L’Iran a lancé dimanche des frappes de missiles et de drones contre cinq nations du Golfe et fermé le détroit d’Ormuz « jusqu’à nouvel ordre », portant la guerre avec les États-Unis à un niveau nouveau et plus dangereux.

Téhéran a revendiqué la responsabilité des frappes contre Bahreïn, le Koweït, la Jordanie, le Qatar et Oman, tous des pays accueillant des installations militaires américaines. Les attaques constituent la réponse de l’Iran à une troisième vague de bombardements américains cette semaine, qui a touché 140 cibles militaires iraniennes dans cinq villes portuaires et la province de Bouchehr.

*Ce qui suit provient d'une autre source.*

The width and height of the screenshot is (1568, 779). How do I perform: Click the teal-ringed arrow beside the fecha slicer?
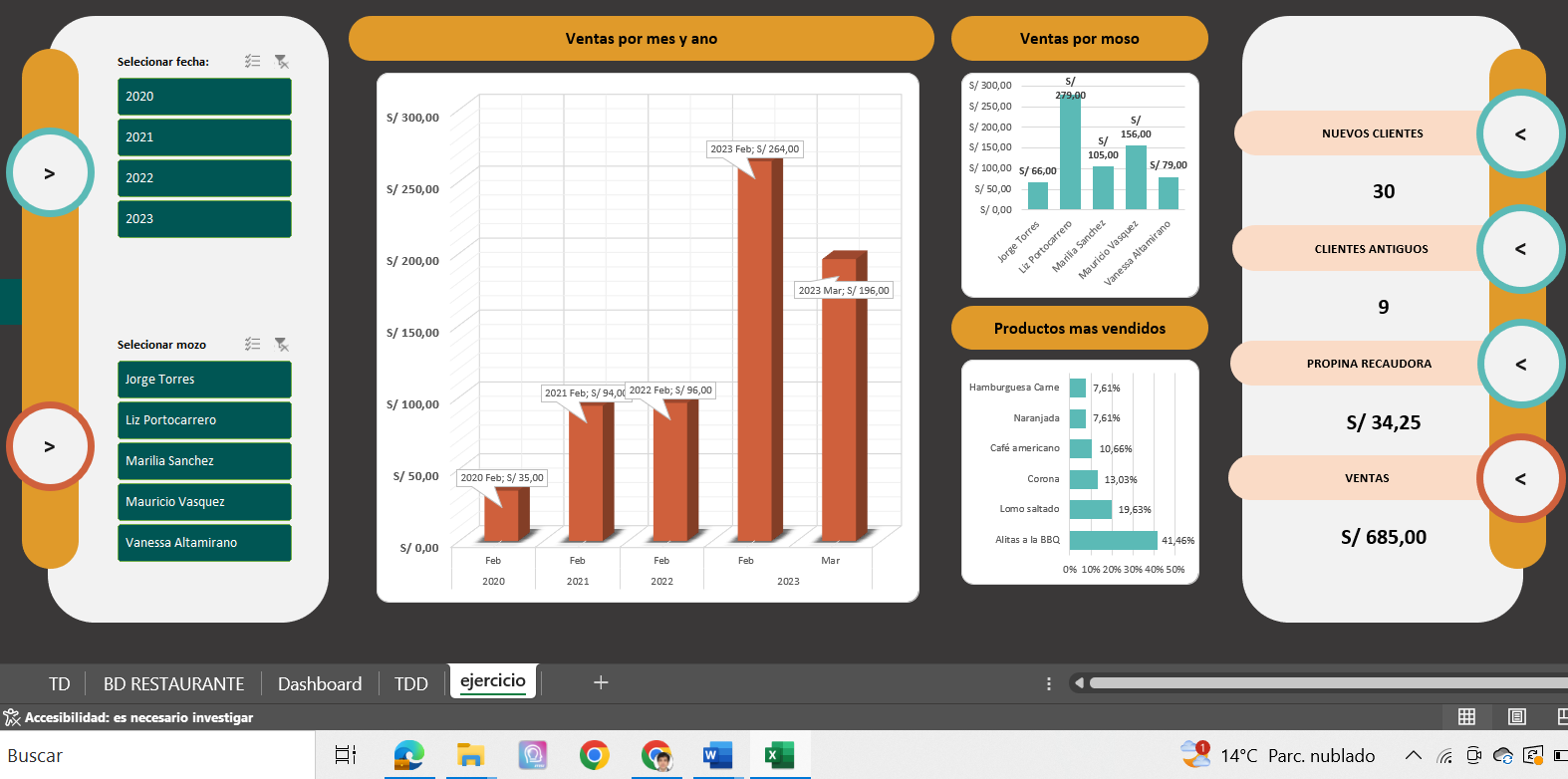coord(50,173)
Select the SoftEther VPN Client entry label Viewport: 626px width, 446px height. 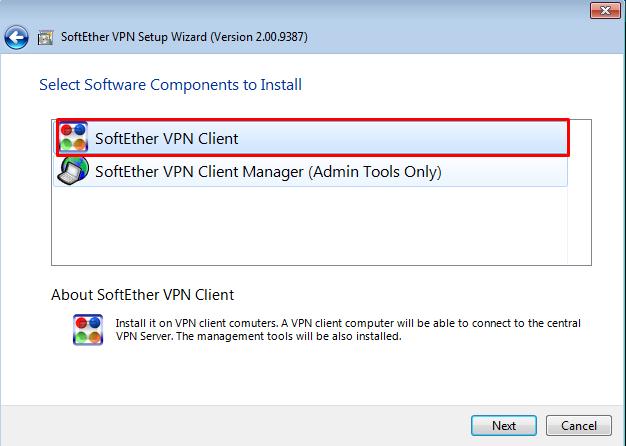[x=166, y=139]
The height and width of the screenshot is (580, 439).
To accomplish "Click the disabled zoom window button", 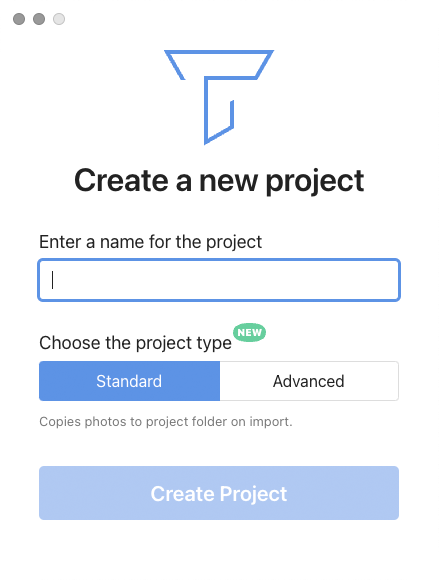I will (59, 19).
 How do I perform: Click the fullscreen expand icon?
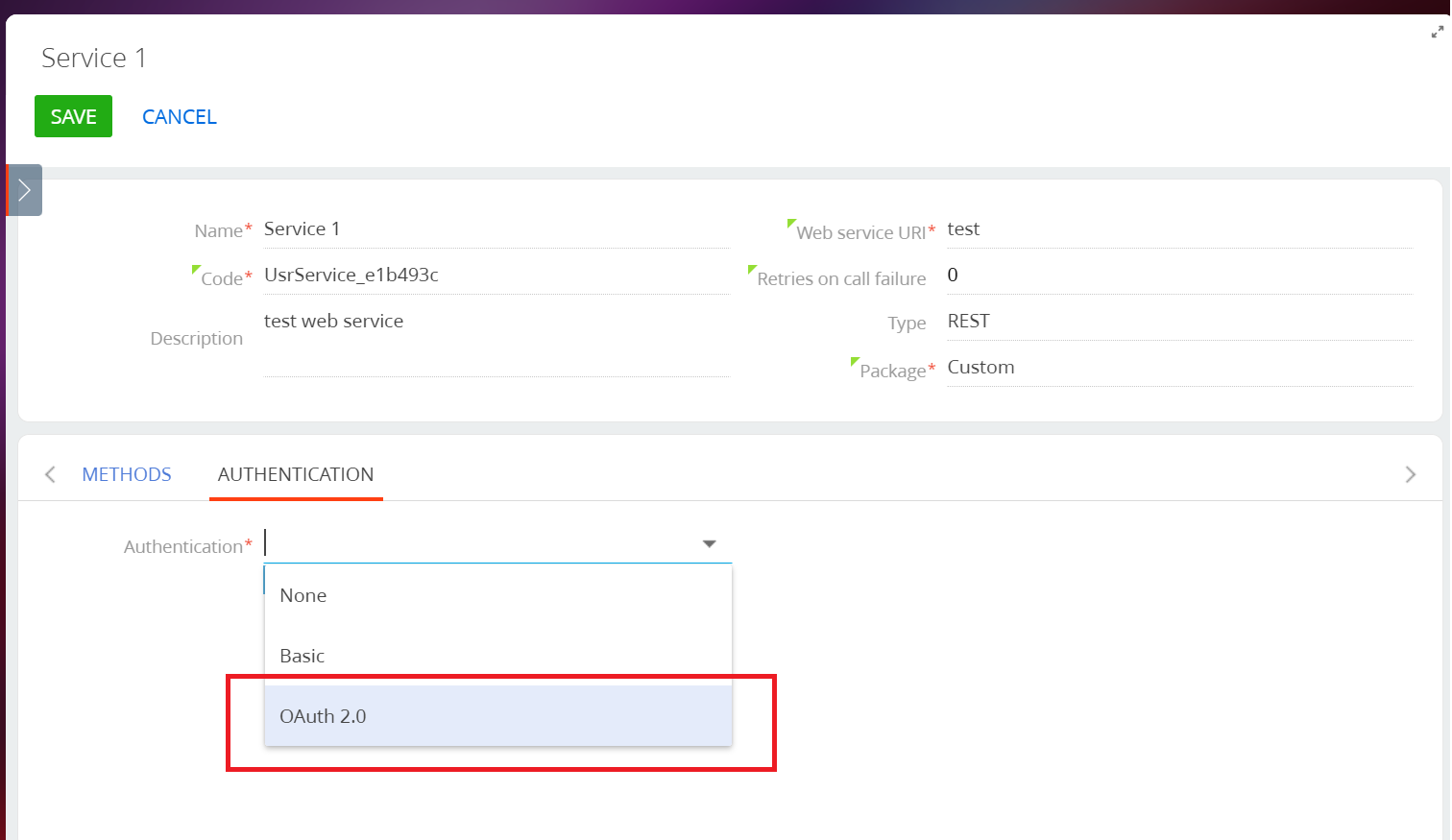[1437, 32]
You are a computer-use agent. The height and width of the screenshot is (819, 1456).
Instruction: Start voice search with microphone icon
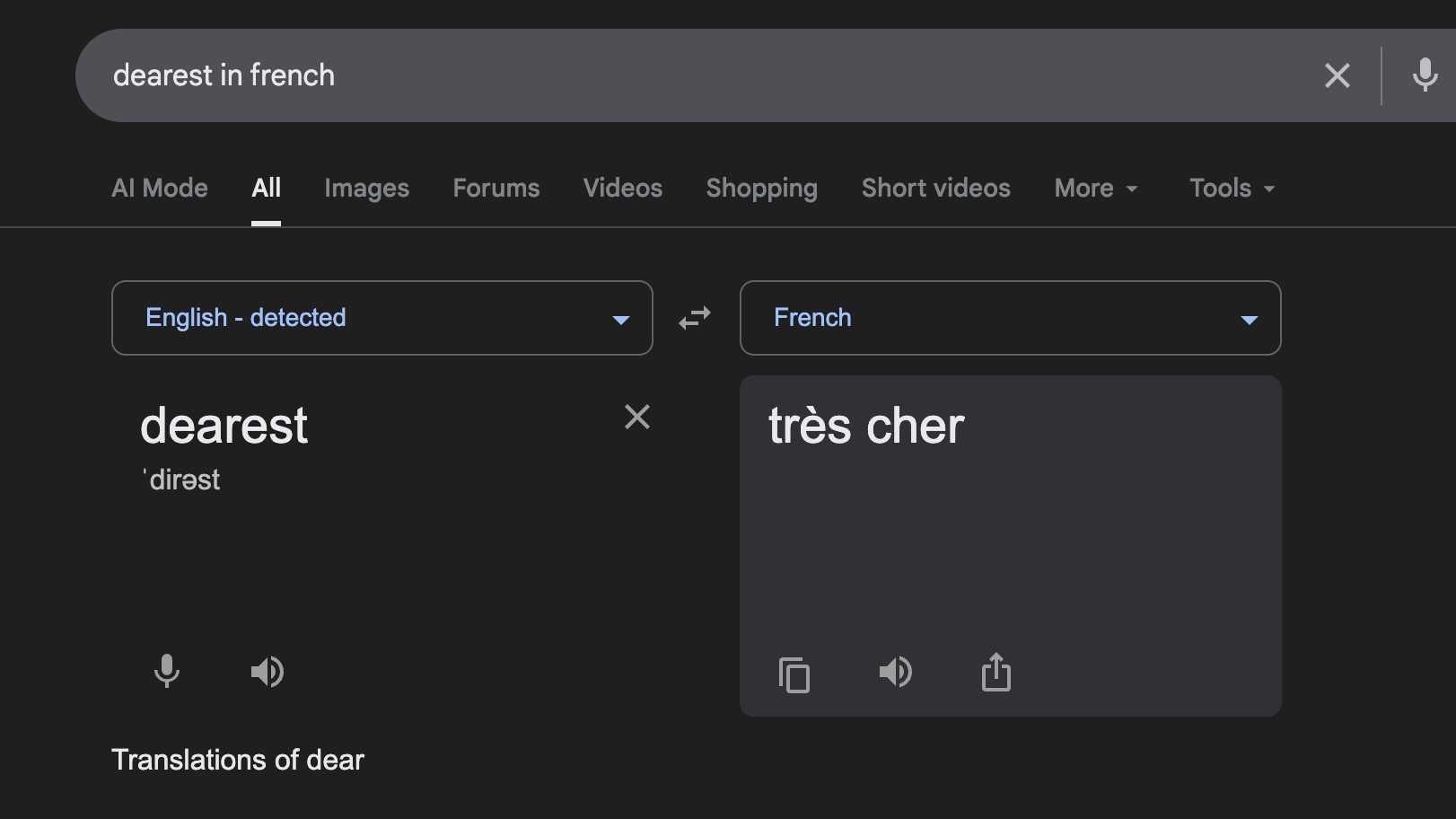pos(1425,75)

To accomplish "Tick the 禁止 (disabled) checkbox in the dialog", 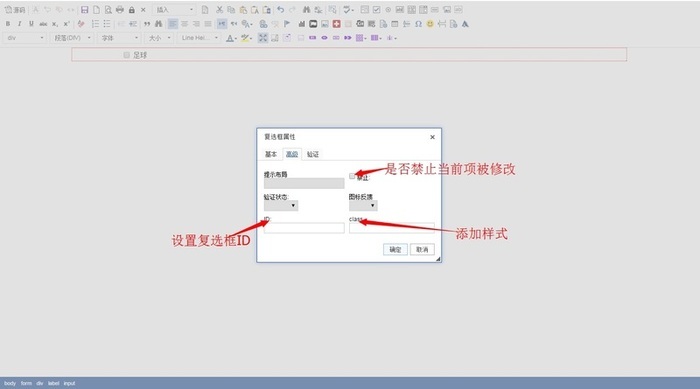I will 352,176.
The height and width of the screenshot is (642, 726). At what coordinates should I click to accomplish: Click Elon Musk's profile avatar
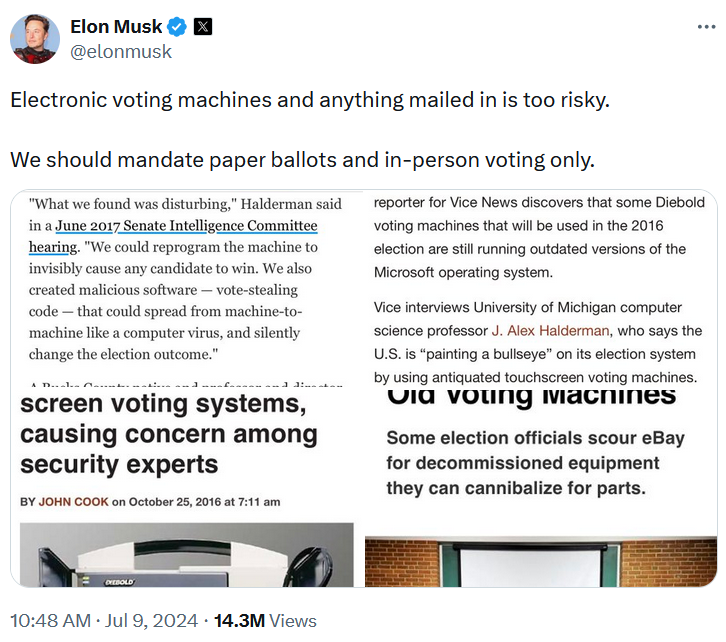pyautogui.click(x=35, y=39)
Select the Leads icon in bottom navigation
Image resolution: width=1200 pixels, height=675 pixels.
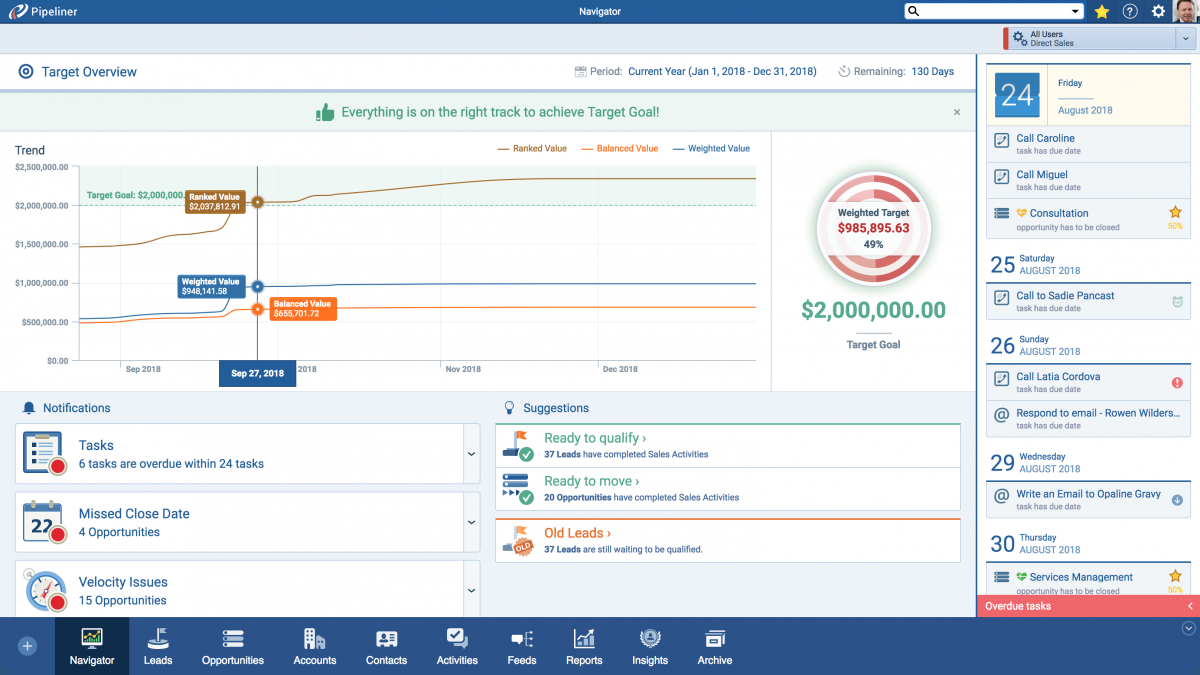click(157, 646)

L’armée qatarie a déclaré avoir intercepté neuf missiles balistiques iraniens. Trois missiles iraniens sont tombés en Jordanie, causant des dégâts matériels mineurs mais aucune victime. Le Koweït a fait état de l’interception de deux missiles balistiques et de 13 drones. Les Émirats arabes unis ont activé leurs systèmes de défense aérienne. Une personne a été blessée par des éclats d’obus au Qatar.

« Cela constitue une escalade extrêmement dangereuse qui exacerbera les tensions et l’instabilité dans la région », a déclaré le ministère koweïtien des Affaires étrangères dans un communiqué.

Les attaques sont survenues alors que les Gardiens de la révolution ont déclaré la fermeture du détroit d’Ormuz, bloquant la voie maritime par laquelle transitent environ 20 % du pétrole et du gaz mondiaux. L’exigence de l’Iran : les navires doivent emprunter une route passant par les eaux iraniennes, et non la route recommandée par les États-Unis passant par les eaux omanaises.

Le déclencheur de ce dernier round a été l’attaque des Gardiens de la révolution contre le MV GFS Galaxy, battant pavillon chypriote, qui a subi de graves dommages à sa salle des machines. Un membre d’équipage est porté disparu. L’équipage a abandonné le navire. Le Commandement central américain a déclaré avoir frappé 140 sites iraniens « avec des munitions de précision lancées par des avions de combat basés à terre et en mer, des drones et des navires de guerre ».

Les frappes ont touché cinq villes de la province de Bouchehr, Assalouyeh, Dir, Bouchehr, Dashti et Tangestan, ainsi qu’une installation militaire à Yasuj. Les villes portuaires de Bandar Abbas, Sirik, Chabahar et Bandar-e Deyr ont également été bombardées.

La réponse de l’Iran a été coordonnée et multidimensionnelle : frappes directes contre les États du Golfe accueillant des bases américaines, fermeture du point de passage énergétique le plus important au monde, et déclaration publique de vengeance du nouveau guide suprême, l’ayatollah Mojtaba Khamenei, qui a déclaré que la vengeance pour l’assassinat de son père « sera très certainement exécutée ».

L’Inde a condamné l’attaque iranienne contre le GFS Galaxy, indiquant que le navire transportait 11 marins indiens. Dix ont été secourus. Un est porté disparu.

Oman, qui joue souvent un rôle de médiateur entre l’Iran et l’Occident, a condamné l’attaque sur son territoire. Les États du Golfe, pris entre les États-Unis et l’Iran, accueillant des bases américaines mais ne voulant pas participer à la guerre, se retrouvent en première ligne d’un conflit qu’ils ne peuvent contrôler.